→ **TASK STATEMENT**
The result should be an exact copy of only the lines from the one with "You are a computer-use" through the last line of the data below, with pictures omitted.

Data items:
● ● ●
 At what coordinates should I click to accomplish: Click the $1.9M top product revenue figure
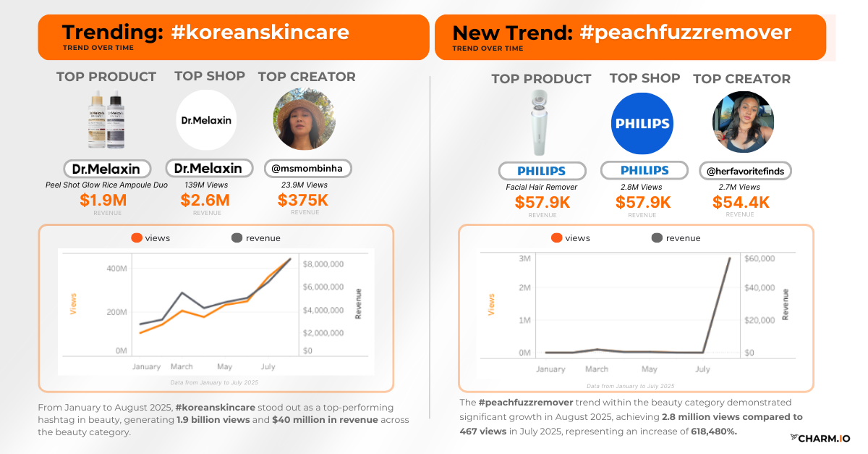[103, 200]
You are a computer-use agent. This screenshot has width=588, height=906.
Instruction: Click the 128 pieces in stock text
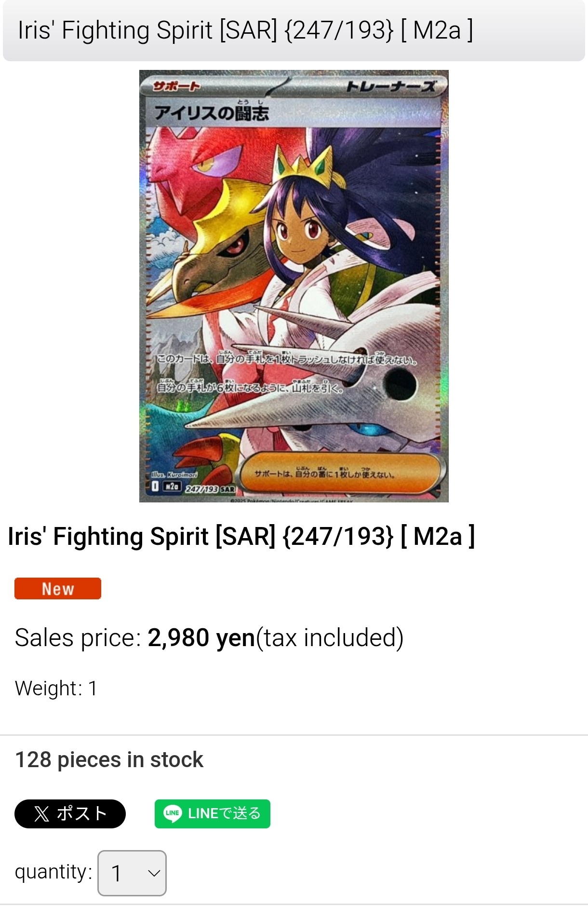coord(109,759)
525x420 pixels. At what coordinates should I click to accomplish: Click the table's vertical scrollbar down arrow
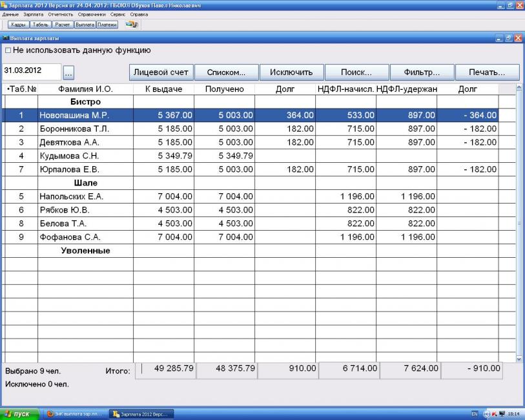tap(519, 359)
● ● ●
→ **YOUR RESPONSE**
You are a computer-use agent. This screenshot has width=588, height=906.
Instruction: Click the 128 pieces in stock text
coord(109,759)
525x420 pixels. At what coordinates should I click to accomplish: Click the table's vertical scrollbar down arrow
tap(519, 359)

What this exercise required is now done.